Article Note: Martina Cucchiara, “The Bonds That Shame: Reconsidering the Foreign Exchange Trials Against the Catholic Church in Nazi Germany, 1935/36”

Contemporary Church History Quarterly

Volume 22, Number 4 (December 2016)

Article Note: Martina Cucchiara, “The Bonds That Shame: Reconsidering the Foreign Exchange Trials Against the Catholic Church in Nazi Germany, 1935/36,” European History Quarterly 45, no 4 (2015): 689-712.

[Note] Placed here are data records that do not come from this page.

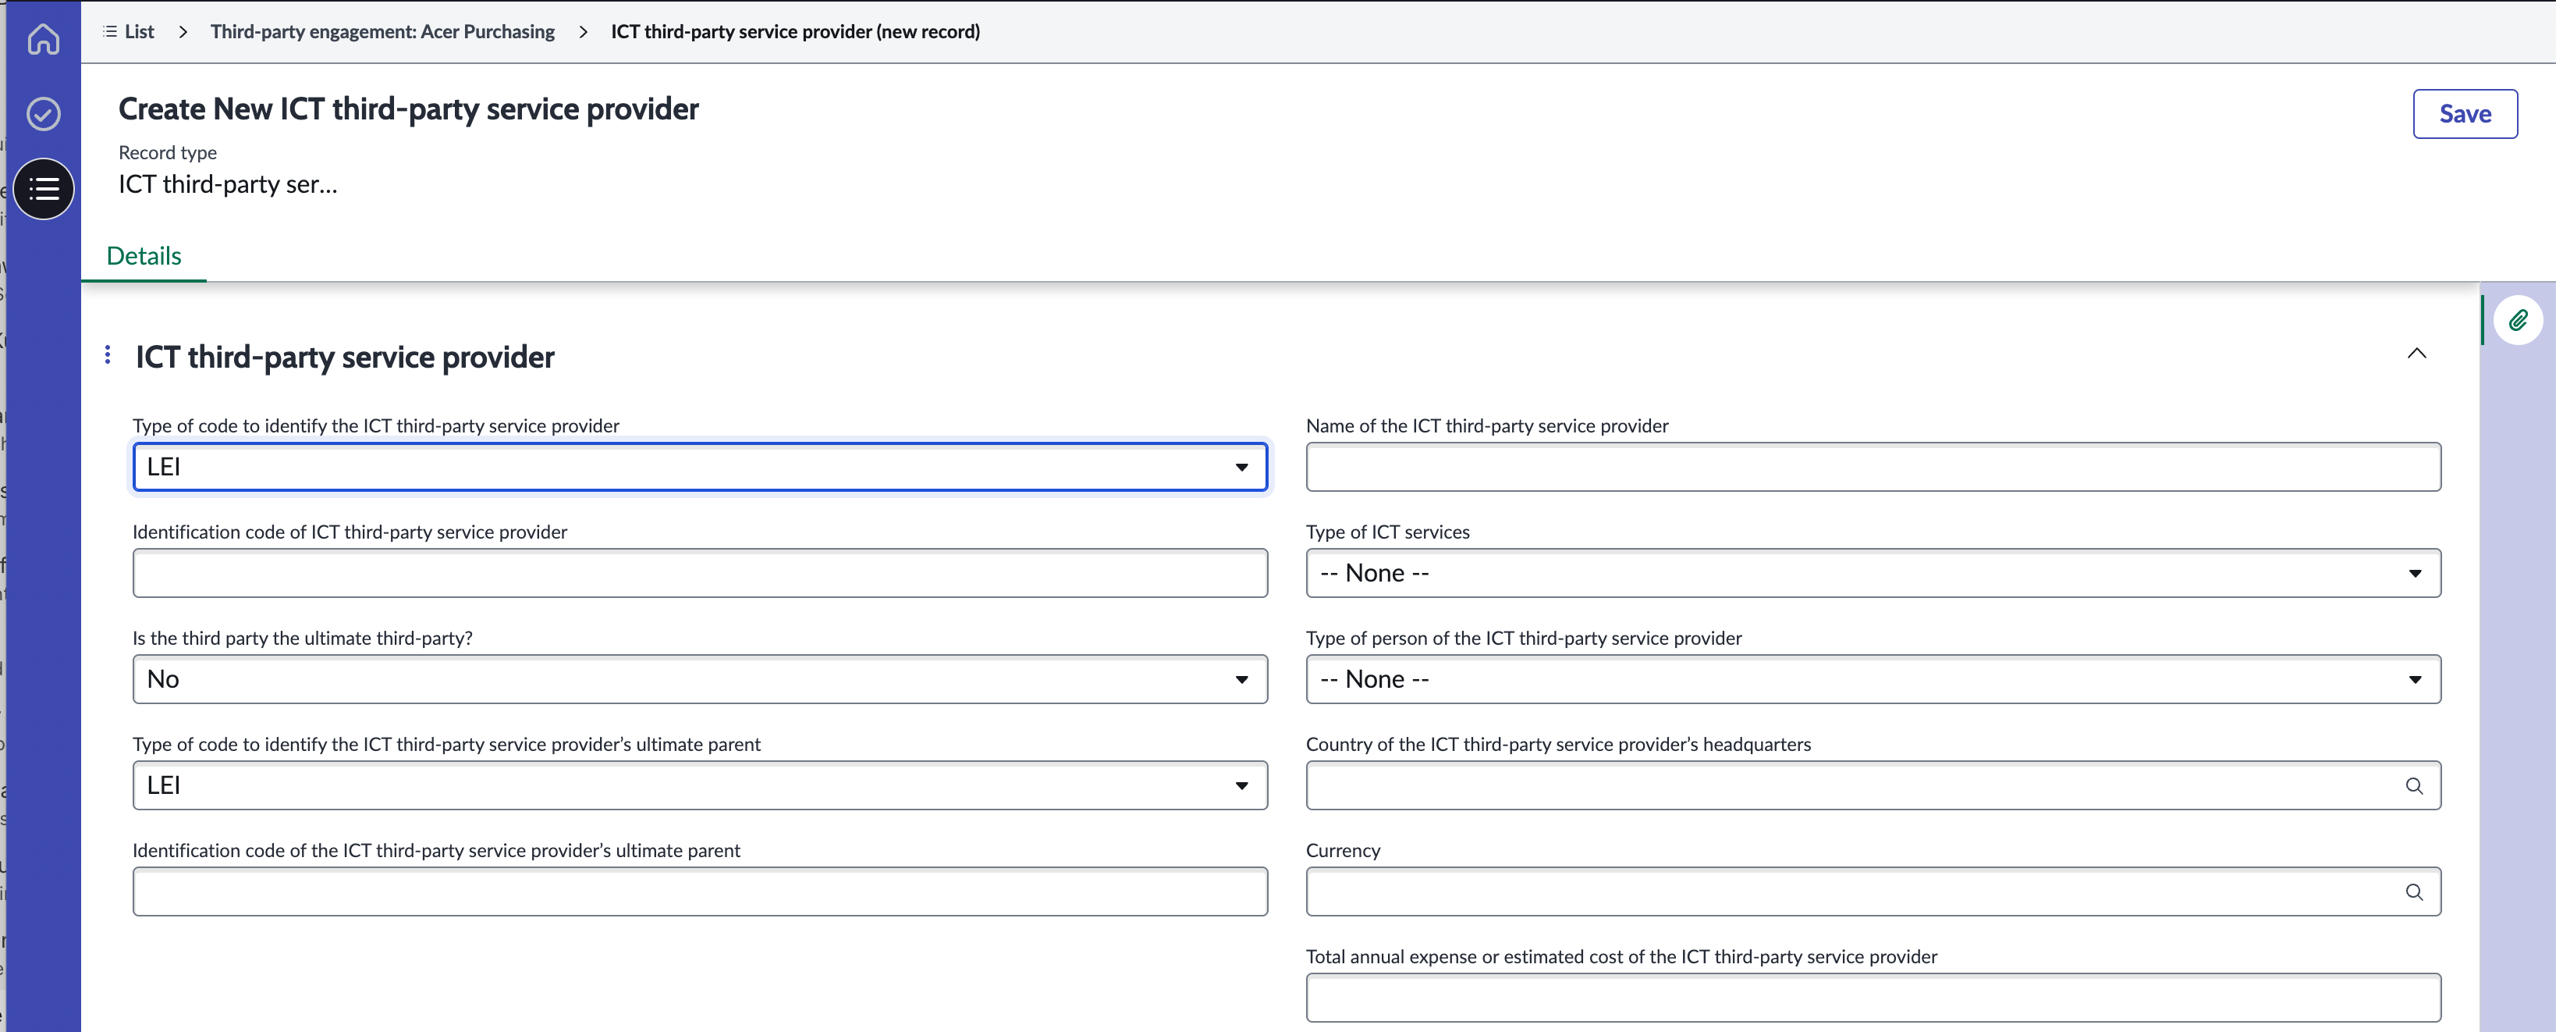Go to the Home icon in sidebar
Viewport: 2556px width, 1032px height.
[x=43, y=39]
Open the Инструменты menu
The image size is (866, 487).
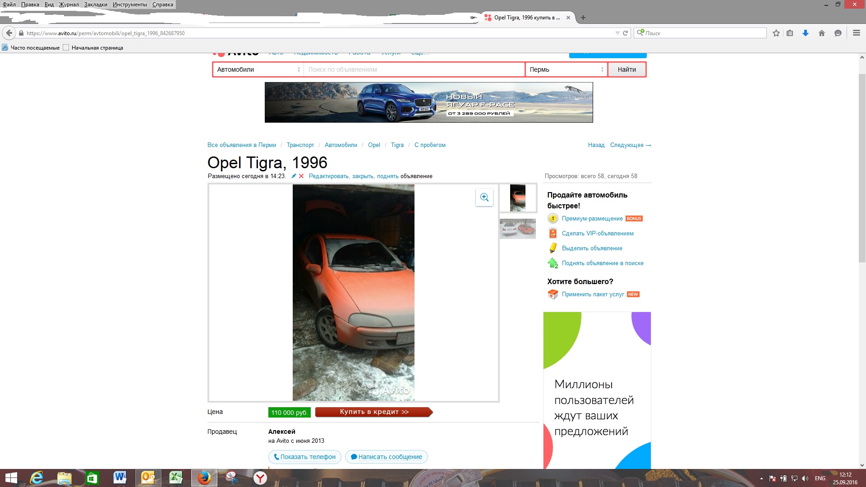tap(130, 5)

By Doris L. Bergen, University of Toronto

This fascinating and meticulously researched article demonstrates the importance of including the often-forgotten middle years of National Socialism in studies of the churches under Hitler. Martina Cucchiara examines a series of trials in 1935-36 against Catholic orders accused of contravening Germany’s regulations about foreign currency. The details turn out to be intriguing in themselves—we catch a glimpse of Der Stürmer’s blend of misogynist, antisemitic, anti-Catholicism and get a helpful lesson in the functioning of the bond market and the entangled economies of Germany and the United States in the 1920s—but most significant is Cucchiara’s central finding. The foreign exchange trials and the Nazi propaganda campaign that went with them, she argues, were first and foremost an effort by the regime to push the Catholic church “out of the public sphere.” Although she leaves open the question as to whether or not the regime succeeded in this attempt, Cucchiara strongly suggests the answer was “yes.”

Cucchiara’s nuanced analysis indicates that indeed the regime benefited in several ways. The trials were just one of a series of initiatives that stirred up crises and fomented division in Catholic circles. Lack of resolution around the concordat and the issue of lay associations, the episcopate’s pusillanimous responses to the trials, and the resulting alienation of the laity all served to increase what Cucchiara calls the regime’s “leverage” over the church. In addition, she shows, regional and local officials, like sharks who smell blood, “piled on” to pursue their own political agendas at the expense of weakened Catholic institutions. It is outside the purview of Cucchiara’s discussion, but one wonders whether Protestants, looking on, took pleasure in the disciplining of their old confessional rivals or felt a chill of dread as they pondered their own standing in the Nazi German order.